Case Presentation: A 65–year–old woman with squamous cell lung cancer was brought to the emergency department for altered mental status and dizziness. Her heart rate was 119 bpm and her blood pressure was 112/78 mmHg. Her ionized calcium was 1.64 mmol/L. Her PTHrP was elevated at 4.8 pmol/L. On day 2 of admission, after zoledronate, calcitonin and 3 liters of normal saline, her ionized calcium improved to 1.36 mmol/L. She remained tachycardic at 107 bpm, but her blood pressure dropped to 93/51 mmHg. The patient was started on midodrine with improvement of blood pressure to 126/62 mmHg, and heart rate to 93 bpm. She clinically improved without need for further IV fluids.

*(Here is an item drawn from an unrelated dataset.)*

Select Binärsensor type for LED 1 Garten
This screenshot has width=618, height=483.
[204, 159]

Discussion: This case highlights the hemodynamic effects of hypercalcemia and PTHrP. Initially, she had elevated heart rate and blood pressuring owing to the chronotropic and vasoconstrictive properties of hypercalcemia1. However, as this was treated, she remained tachycardic and became hypotensive due to the chronotropic and vasodilatory effects of PTHrP2,3. The mechanism of PTHrP-mediated tachycardia is influx through funny channels in the SA node, while tachycardia in hypercalcemia is by influx through calcium channels1,2. We considered ivabradine as this blocks the funny channels, however, this would not treat vasodilation. We elected to use midodrine, which would cause peripheral vasoconstriction with reflex bradycardia. This case demonstrates the complex interplay of the hemodynamic effects of PTHrP and calcium.

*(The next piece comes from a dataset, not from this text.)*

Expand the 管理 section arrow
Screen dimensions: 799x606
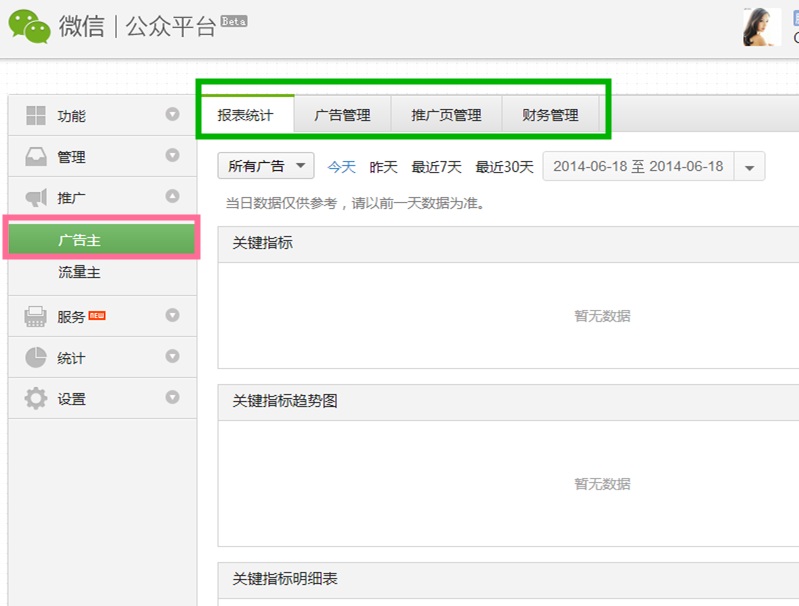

Conclusions: Although the association of PTHrP with hypercalcemia is well established, its effects on the cardiovascular system are under recognized. Hospitalists should anticipate the potential for hypotension as hypercalcemia is treated, removing its vasoconstrictive effect. As tachycardia can be related to either PTHrP or hypercalcemia, it may persist after correction of the calcium. It is important to recognize this cause of hypotension and persistent tachycardia, as inappropriate treatment may cause frustration and increase length of stay. Additionally, identifying the hemodynamic effects of paraneoplastic PTHrP can help prevent unnecessary, and often costly, work up for patients in the inpatient setting.